# Text Classification with TensorFlow, Keras, and Cleanlab


In [168]:
# Package installation (hidden on docs.cleanlab.ai).
# If running on Colab, may want to use GPU (select: Runtime > Change runtime type > Hardware accelerator > GPU)
# Package versions we used: tensorflow==2.9.1 scikeras==0.6.1 tensorflow_datasets==4.5.2
dependencies = ["cleanlab", "sklearn", "tensorflow", "tensorflow_datasets", "scikeras"]

# Supress outputs that may appear if tensorflow happens to be improperly installed: 
import os 
import logging 
os.environ["TF_CPP_MIN_LOG_LEVEL"] = "3"  # suppress tensorflow log output 
logging.getLogger('tensorflow').setLevel(logging.FATAL) 

if "google.colab" in str(get_ipython()):  # Check if it's running in Google Colab
    %pip install cleanlab==v2.2.0
    cmd = ' '.join([dep for dep in dependencies if dep != "cleanlab"])
    %pip install $cmd
else:
    missing_dependencies = []
    for dependency in dependencies:
        try:
            __import__(dependency)
        except ImportError:
            missing_dependencies.append(dependency)

    if len(missing_dependencies) > 0:
        print("Missing required dependencies:")
        print(*missing_dependencies, sep=", ")
        print("\nPlease install them before running the rest of this notebook.")

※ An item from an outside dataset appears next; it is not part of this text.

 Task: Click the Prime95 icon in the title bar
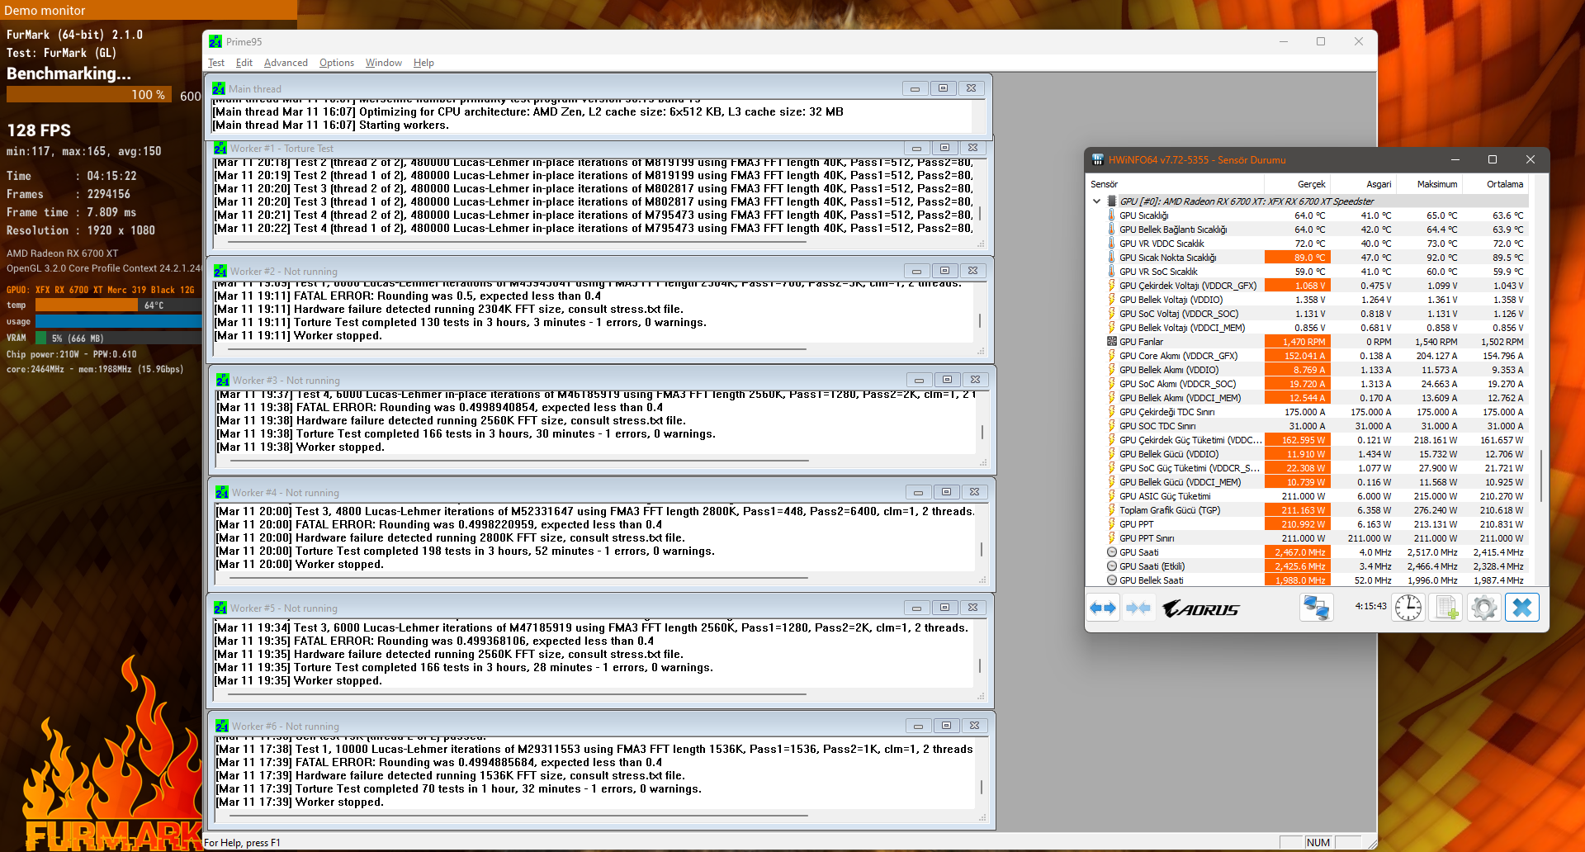coord(215,41)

Looking in indexes: https://pypi.org/simple, https://us-python.pkg.dev/colab-wheels/public/simple/
Looking in indexes: https://pypi.org/simple, https://us-python.pkg.dev/colab-wheels/public/simple/


In [169]:
import re 
import string 
import collections
import pathlib
import tensorflow as tf 
import pandas as pd 
import tensorflow_datasets as tfds 
from sklearn.metrics import accuracy_score, log_loss 
from sklearn.model_selection import cross_val_predict 
from tensorflow.keras import layers 
from scikeras.wrappers import KerasClassifier 
from tensorflow.keras import losses
from tensorflow.keras import utils
from tensorflow.keras.layers import TextVectorization


SEED = 123456  # for reproducibility 

In [170]:
# This cell is hidden from docs.cleanlab.ai 

import random 
import numpy as np 

pd.set_option("display.max_colwidth", None) 

tf.keras.utils.set_random_seed(SEED)
np.random.seed(SEED)
random.seed(SEED)

In [171]:
data_url = 'https://github.com/traaaariad/AutomaticTestHomework/raw/main/txt10.tar.gz'

dataset_dir = utils.get_file(
    origin=data_url,
    untar=True,
    cache_dir='txt',
    cache_subdir='')

dataset_dir = pathlib.Path(dataset_dir).parent


In [172]:
list(dataset_dir.iterdir())

[PosixPath('/tmp/.keras/train'),
 PosixPath('/tmp/.keras/test'),
 PosixPath('/tmp/.keras/txt10.tar.gz')]

In [173]:
train_dir = dataset_dir/'train'
list(train_dir.iterdir())

[PosixPath('/tmp/.keras/train/open'),
 PosixPath('/tmp/.keras/train/close'),
 PosixPath('/tmp/.keras/train/unknown')]

In [174]:
batch_size = 1024
raw_full_ds = utils.text_dataset_from_directory(
    train_dir,
    batch_size=batch_size,
    seed=SEED)

Found 39434 files belonging to 3 classes.


In [175]:
for text_batch, label_batch in raw_full_ds.take(1):
  
  for i in range(10):
    print("Error:", text_batch.numpy()[i])
    print("Label:", label_batch.numpy()[i])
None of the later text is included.